What to produce ▸ Restate word for word only the lines running from the one with "Where should I" to the end of the data, both ends included. Omit any pictures.

Task input ▸
+---+

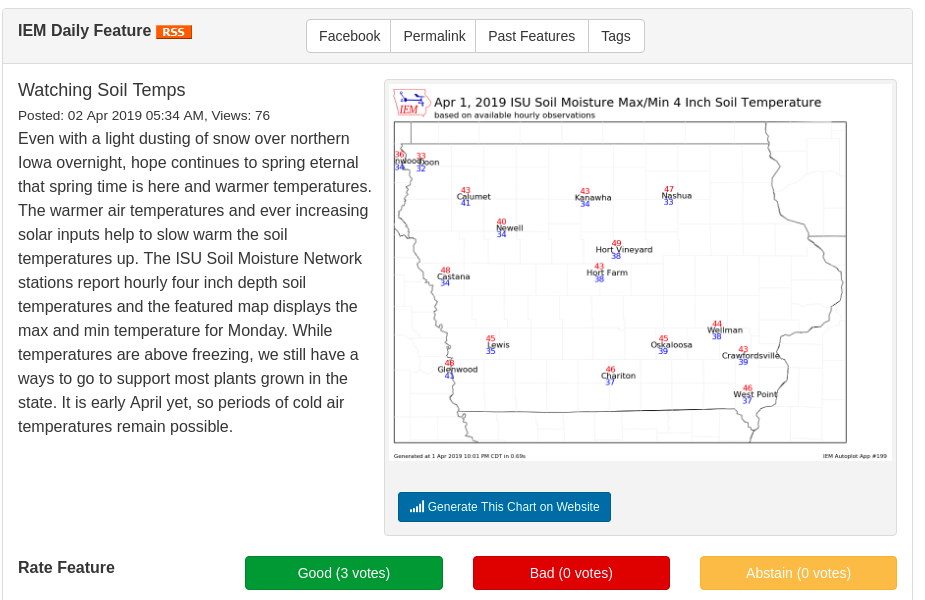Click the orange RSS feed icon
The width and height of the screenshot is (925, 600).
[173, 32]
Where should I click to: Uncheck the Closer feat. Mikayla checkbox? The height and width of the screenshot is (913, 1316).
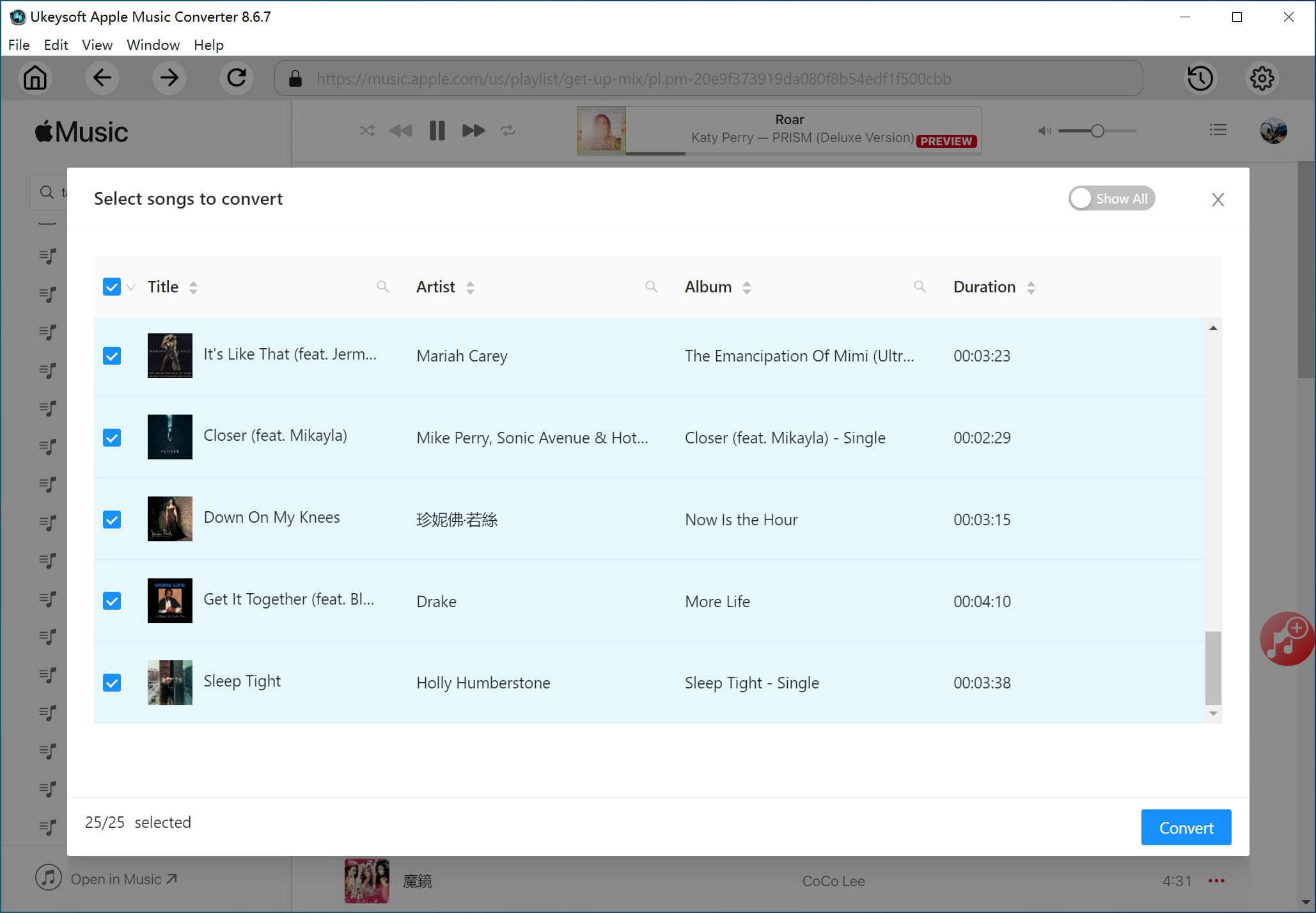112,436

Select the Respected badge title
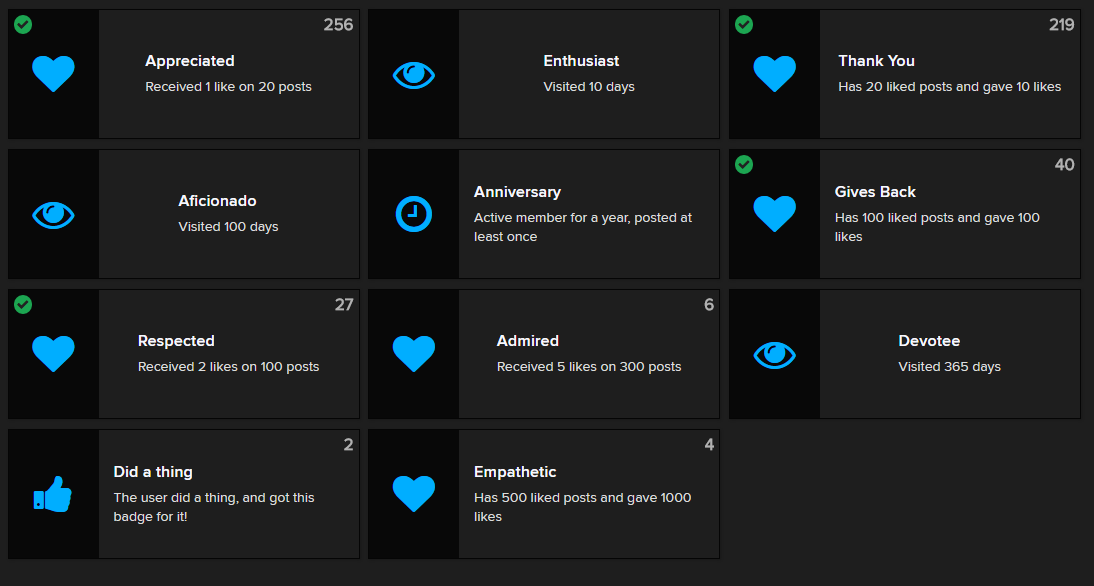coord(176,341)
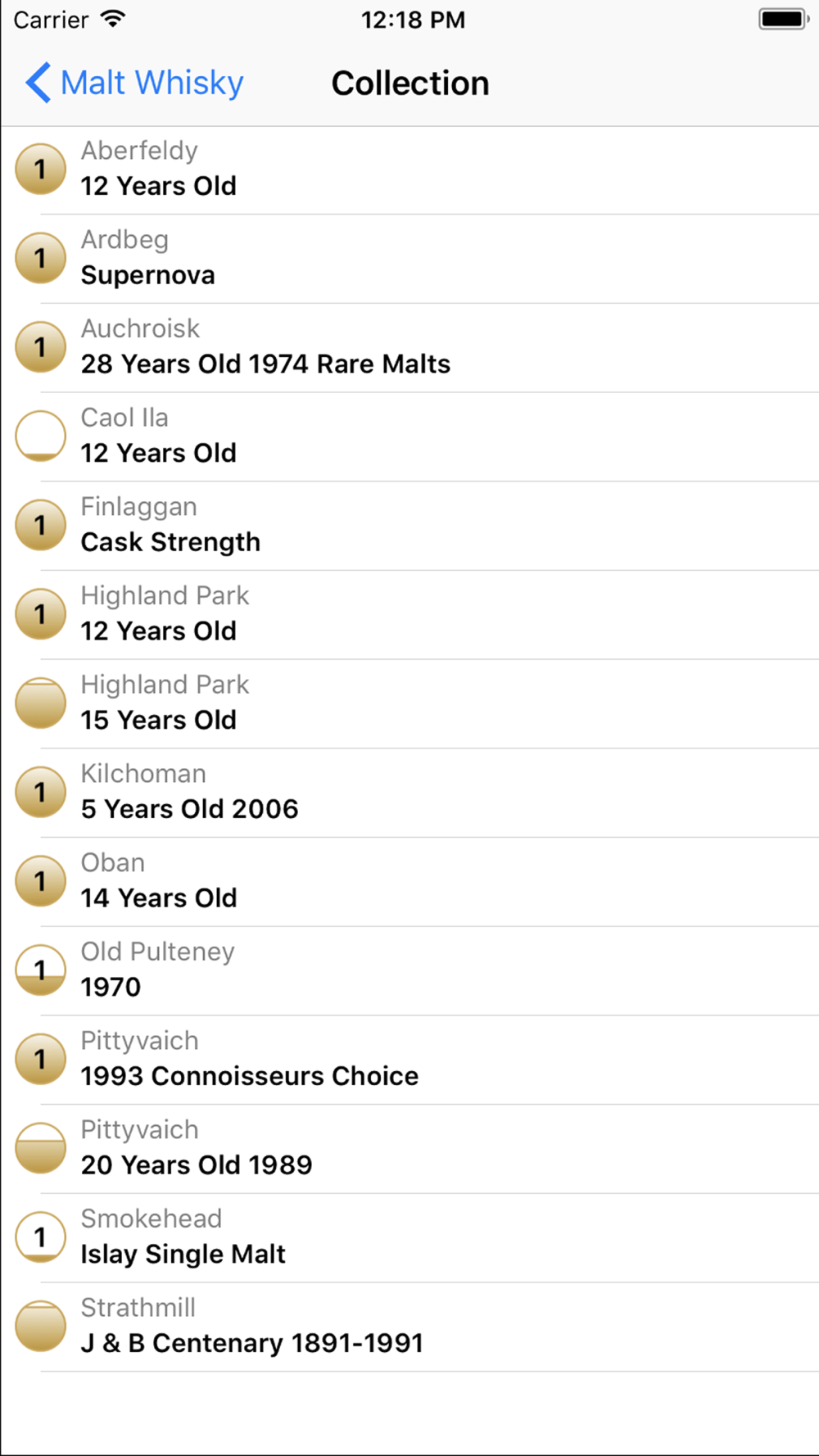The height and width of the screenshot is (1456, 819).
Task: Tap the Wi-Fi status icon
Action: click(113, 19)
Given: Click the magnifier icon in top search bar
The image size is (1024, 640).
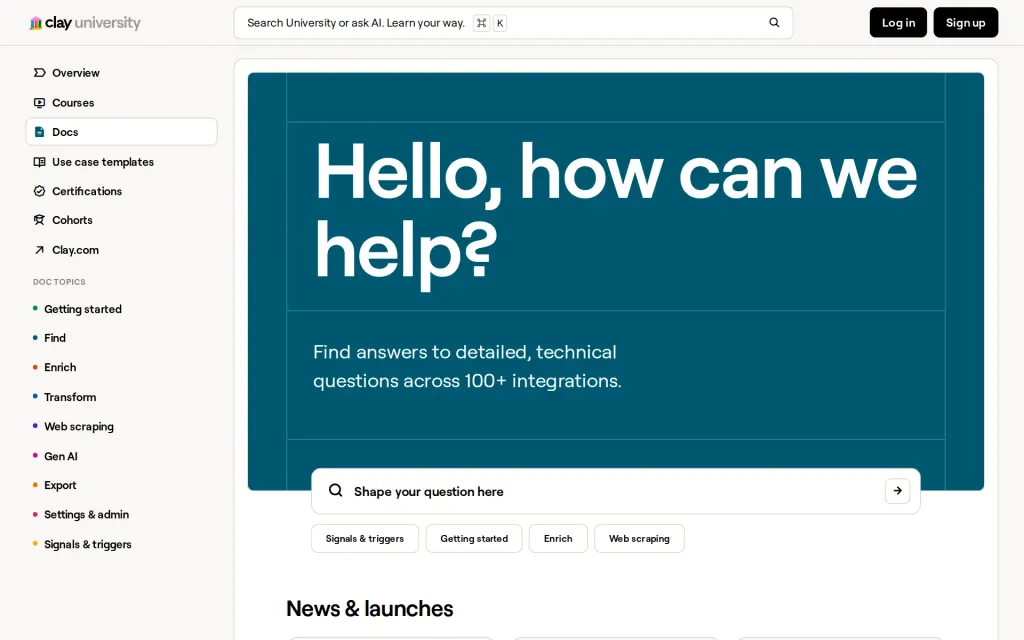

+---+

Output for this task ▸
Where should I click to: Uncheck the Closer feat. Mikayla checkbox? The height and width of the screenshot is (913, 1316).
112,436

Select the Respected badge title
coord(176,341)
The height and width of the screenshot is (1456, 819).
Task: Tap the Wi-Fi status icon
Action: click(113, 19)
Given: Click the magnifier icon in top search bar
The image size is (1024, 640).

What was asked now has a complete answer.